Neil Gorsuch is currently awaiting Senate approval to become the next justice on the United States Supreme Court.
Gorsuch is a current judge on the U.S. 10th Circuit Court of Appeals.
President Donald Trump appointed Gorsuch within the first five weeks of his presidency.
Mason Wenzel, an NDSU junior studying finance, former president of NDSU’s chapter of College Republicans and current state treasurer shared his thoughts about Gorsuch.
“I think Neil Gorsuch is a pretty good candidate,” Wenzel said. He said the nominee’s opinion on right of life issues and his political affiliation is justification for his reasoning.
Vice President of College Democrats William Fleck said Gorsuch’s background in education at Harvard makes him qualified to fill the position, however his view of the constitution is “troubling.”
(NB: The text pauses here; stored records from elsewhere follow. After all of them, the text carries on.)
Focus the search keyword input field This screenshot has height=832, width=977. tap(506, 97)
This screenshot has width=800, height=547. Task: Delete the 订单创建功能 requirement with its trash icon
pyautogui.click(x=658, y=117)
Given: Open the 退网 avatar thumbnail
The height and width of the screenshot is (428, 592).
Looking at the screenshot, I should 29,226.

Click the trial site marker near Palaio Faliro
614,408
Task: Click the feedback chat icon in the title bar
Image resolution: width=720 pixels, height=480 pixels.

Wenzel said having a constructionist, someone who interprets laws as a form of gaining political understanding and who is more moderate than the late Supreme Court justice Antonin Scalia was, is an important role to maintain within the court.
In regards to Gorsuch’s right of life opinions, Wenzel said there are questions that need to be brought up by the Senate, but he doesn’t see anything outstanding that’s pointing him to be a terrible guy.
In contrast, Fleck said he is apprehensive about social issues like LGBTQ+ rights and economic stability.
“As of now, the fact that there’s nothing obscene about him, to my knowledge, makes him a good candidate,” Wenzel said. He later added the bar with which we measure the people in our political system with has become rather low and we are now trying to find a person with the least amount of bad in them.
Along with being a constructionist, Gorsuch is also a conservative.
Former U.S. President Barack Obama nominated Judge Merrick Garland to take Scalia’s spot, though approval was stalled in the Senate last year.
Wenzel said issues exist in re-examining the case of Roe v. Wade and how laws and regulations over abortion shift within the next coming years.
Fleck said ultimately, because of the lack of democratic senators, much of the legislation that would have otherwise be stopped will go through.
“I’m curious to see where he goes with his views in comparison to the constitution.” Wenzel said. “I think he’s less conservative than Scalia was so I think in reality it will bring us to a political equilibrium … it will be an issue that’s out of the way.”